New orders up 45% at Standard Pacific
Standard Pacific, one of the nation’s largest home builders, reported revenues of $274.9, a 35% rise over revenues of $204.2 million for the 2011 second quarter. This was due primarily due to a 34% increase in new home deliveries (excluding joint ventures) to 815 homes, the company said.
The increase in new home deliveries was driven by a 55% increase in the number of homes in backlog at the beginning of the quarter as compared with the prior-year period, and a 13% increase in speculative homes sold and delivered during the quarter to 285 homes, compared with 253 homes a year ago. The backlog of 1,266 homes was up 62%.
Net income for the quarter, which ended June 30, was $14.3 million, compared with a net loss of $10.5 million during the same quarter in 2011.
New orders were up 45% in the second quarter compared with the same quarter a year ago.
CEO and president Scott Stowell commented: "We are pleased that the positive momentum we experienced during the first quarter of 2012 continued into the second quarter. We earned $14.3 million, with deliveries up 34%, revenues up 35%, orders up 45% and homes in backlog up 62% over the prior-year period. Our solid second-quarter results reflect the execution of our strategy and continued improvement in housing market conditions during the quarter."
The Irvine, Calif.-based company purchased $96.6 million of land (2,238 home sites) during the 2012 second quarter. Approximately 36% of land purchases (based on land value) were located in California and 32% in Florida, with the balance spread throughout the company’s other operations. As of June 30, 2012, the company owned or controlled 27,757 homesites, of which 14,966 owned home sites are actively selling or under development. The home sites owned that are actively selling or under development represent a 5.1-year supply based on the company’s deliveries for the trailing 12 months ended June 30, 2012.
Standard Pacific operates in major metropolitan areas in California, Florida, Arizona, the Carolinas, Texas and Colorado.
Profits narrow at Owens Corning
Owens Corning reported net sales of $1.39 billion for the second quarter of 2012, a 4.1% decrease from sales of $1.45 billion during the same period last year.
Net income for the second quarter, which ended June 30, was $39 million, compared with $78 million during the same period of 2011.
Net sales in insulation rose from $326 million in the second quarter of 2011 to $340 million in the second quarter of this year. Roofing revenue decreased however. Net sales in the second quarter 2012 were $605 million, compared with $645 million a year ago.
"Our second-quarter financial performance represents progress over the first quarter, but the rate of improvement is below our expectations, and we no longer see 2012 as a year of adjusted EBIT growth," said chairman and CEO Mike Thaman. "However, we continue to expect that the second half of the year will be more profitable than the first and that we will deliver strong free cash flow in 2012.

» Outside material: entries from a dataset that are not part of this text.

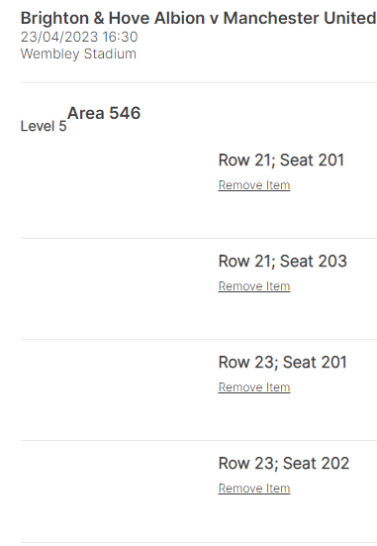The image size is (377, 546).
Task: Click the divider below the Row 23; Seat 202 entry
Action: click(199, 542)
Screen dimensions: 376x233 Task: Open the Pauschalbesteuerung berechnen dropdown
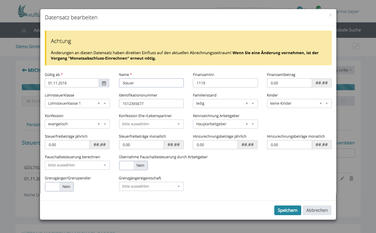coord(77,165)
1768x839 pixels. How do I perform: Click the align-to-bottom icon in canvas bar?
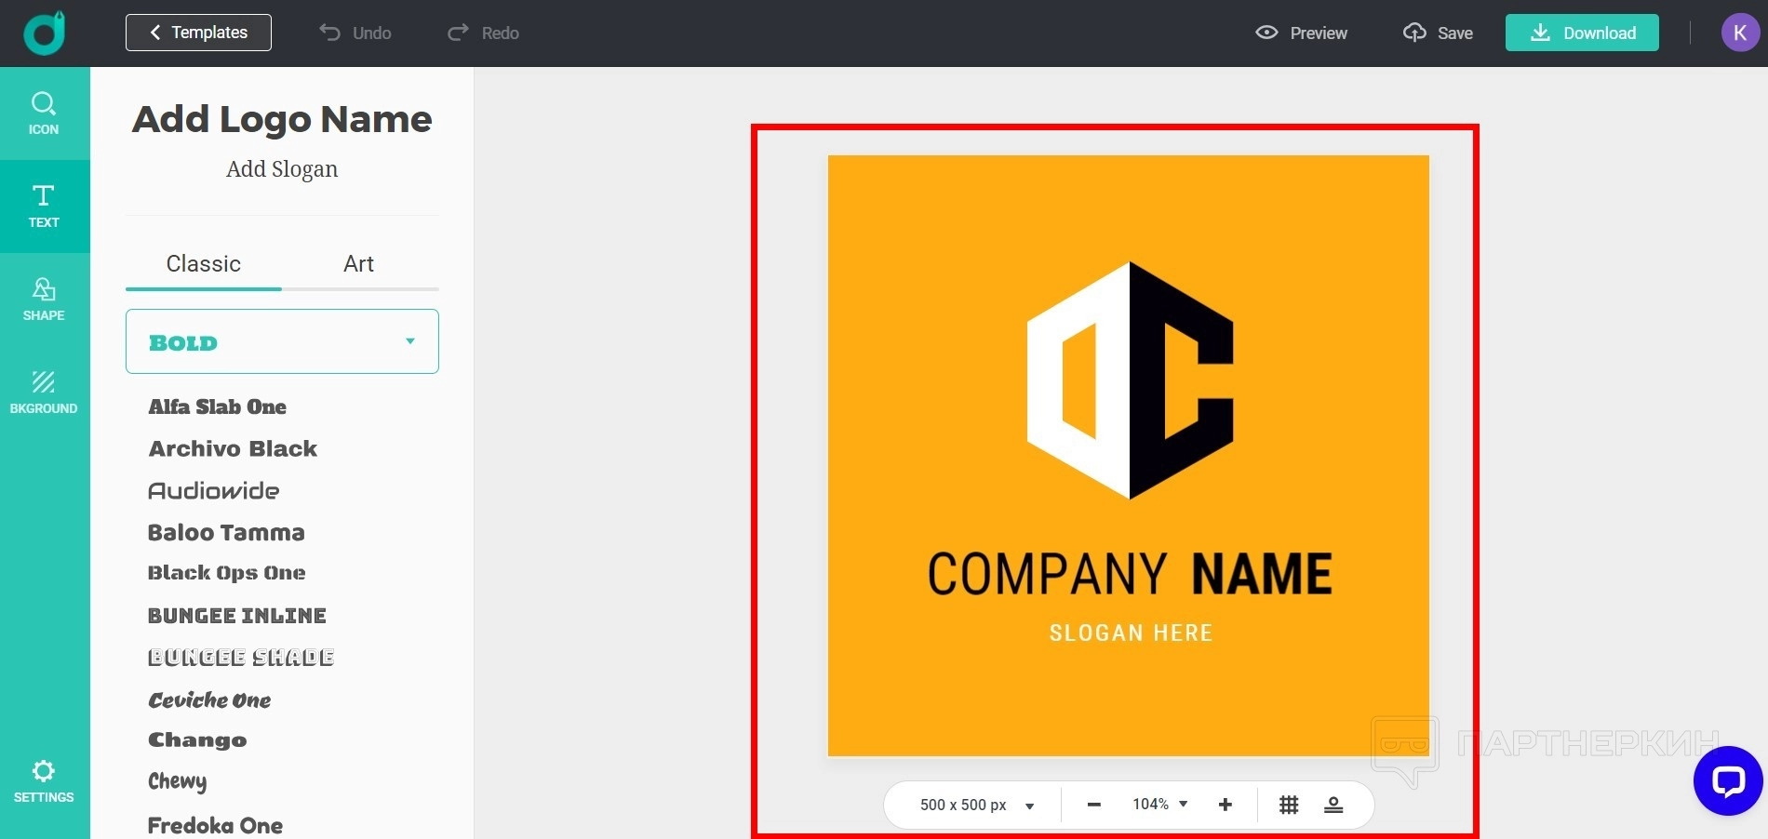pos(1333,805)
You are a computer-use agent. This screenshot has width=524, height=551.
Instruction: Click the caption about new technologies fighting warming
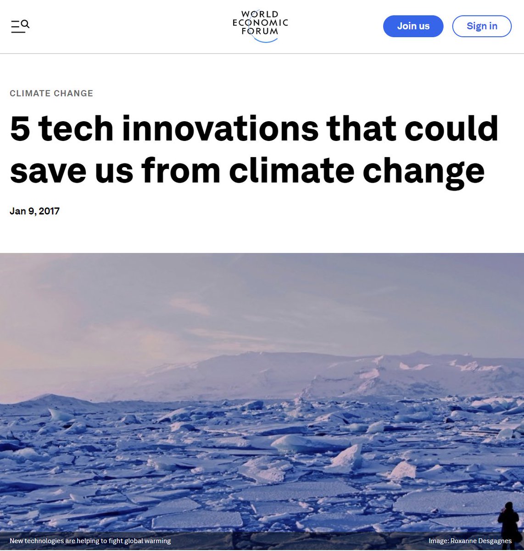[x=90, y=541]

"Roofing profits remained strong, but compared negatively with the second quarter of last year due to continued high asphalt costs and competitive pressure in the marketplace," he added. "Insulation demonstrated excellent operating leverage and significantly narrowed its losses. In addition, our composites business made good progress in the repositioning of our European assets, the reduction of inventories and the start-up of the new melter in Mexico."

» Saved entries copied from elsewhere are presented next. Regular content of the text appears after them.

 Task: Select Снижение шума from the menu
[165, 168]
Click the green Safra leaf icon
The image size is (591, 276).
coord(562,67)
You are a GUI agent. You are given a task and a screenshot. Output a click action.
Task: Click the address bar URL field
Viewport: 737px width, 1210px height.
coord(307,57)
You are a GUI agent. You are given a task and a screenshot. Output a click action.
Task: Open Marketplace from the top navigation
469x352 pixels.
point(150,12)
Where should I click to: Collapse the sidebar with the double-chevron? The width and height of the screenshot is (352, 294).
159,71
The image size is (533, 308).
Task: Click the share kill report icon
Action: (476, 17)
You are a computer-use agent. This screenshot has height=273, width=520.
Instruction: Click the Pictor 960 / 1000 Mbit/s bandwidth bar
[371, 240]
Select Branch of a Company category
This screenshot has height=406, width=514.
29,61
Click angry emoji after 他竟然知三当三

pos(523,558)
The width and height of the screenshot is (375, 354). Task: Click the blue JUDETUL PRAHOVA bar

In the building materials segment, the company expects another year of strong financial performance in roofing, but with lower margins based on the current outlook for volumes, asphalt costs and pricing. The company continues to believe insulation will improve financial performance in the second half of the year and significantly narrow losses in 2012 on improved U.S. housing starts.
Brighter picture on housing from Case-Shiller
Home prices across the nation rose for the second month in a row, according to the S&P/Case Shiller Index, a closely watched indicator for the housing market. The average price of single-family, residential homes in the United States increased by 2.2% in May 2012 compared with the previous month for both the 10- and 20-city composites. On an annual basis, both composites and 17 of the 20 MSAs saw increases in May compared with April 2011. The exceptions were Boston, Charlotte and Detroit.

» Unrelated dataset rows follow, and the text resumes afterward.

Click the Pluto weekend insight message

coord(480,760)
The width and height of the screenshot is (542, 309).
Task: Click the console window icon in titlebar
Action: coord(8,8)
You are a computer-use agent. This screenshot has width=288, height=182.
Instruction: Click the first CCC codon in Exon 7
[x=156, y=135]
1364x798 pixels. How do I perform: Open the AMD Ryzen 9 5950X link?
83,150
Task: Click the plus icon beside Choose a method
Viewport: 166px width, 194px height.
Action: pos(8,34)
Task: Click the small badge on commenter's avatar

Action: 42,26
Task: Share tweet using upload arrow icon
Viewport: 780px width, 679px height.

Taking the longer view, average home prices across the United States in May 2012 are back to their spring 2003 levels for the 20-city composite and summer 2003 levels for the 10-city composite.
“We have observed two consecutive months of increasing home prices and overall improvements in monthly and annual returns,” said David Blitzer, chairman of the index committee at S&P Dow Jones Indices. “However, we need to remember that spring and early summer are seasonally strong buying months, so this trend must continue throughout the summer and into the fall.”
Phoenix posted the best annual return again this month. Average home prices in that region were up 11.5% versus May 2011. Although prices are still more than 50% below their June 2006 peak, the past five months have been positive for that market, according to the report. Las Vegas posted a positive monthly change in May and saw an improvement in its annual return. But the market is still more than 60% below its August 2006 peak.